- [TASK REQUIREMENTS] Go through the data below and copy it exactly, skipping every picture.

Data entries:
────────────────────────────────────────
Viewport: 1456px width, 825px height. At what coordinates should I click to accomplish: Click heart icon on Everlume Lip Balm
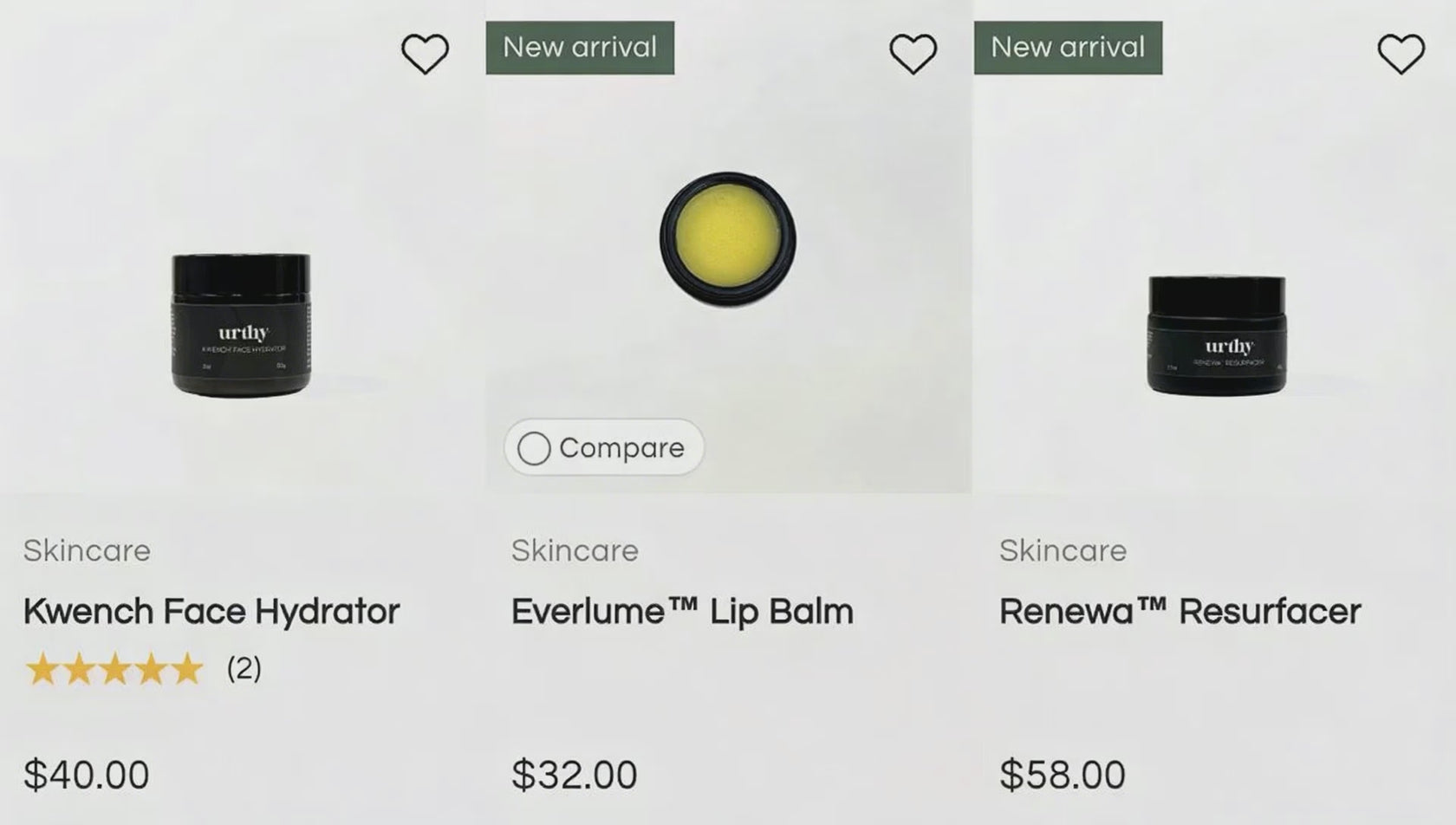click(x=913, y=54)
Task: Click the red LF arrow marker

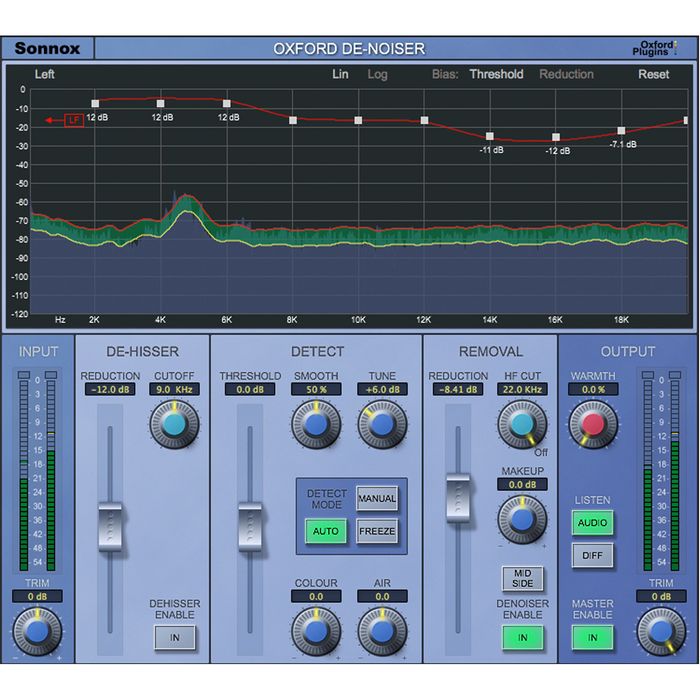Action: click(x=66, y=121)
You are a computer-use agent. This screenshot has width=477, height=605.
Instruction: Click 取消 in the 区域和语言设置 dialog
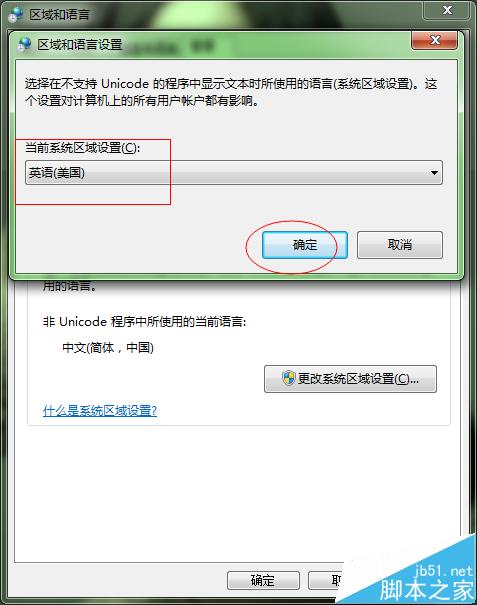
────────────────────────────────────────
- [EXERCISE OUTPUT]
Viewport: 1456px width, 825px height. At what coordinates should I click to accomplish: Click heart icon on Everlume Lip Balm
click(x=913, y=54)
Task: Click the red LF arrow marker

Action: click(x=66, y=121)
You are a computer-use agent. This screenshot has width=477, height=605.
Instruction: Click 取消 in the 区域和语言设置 dialog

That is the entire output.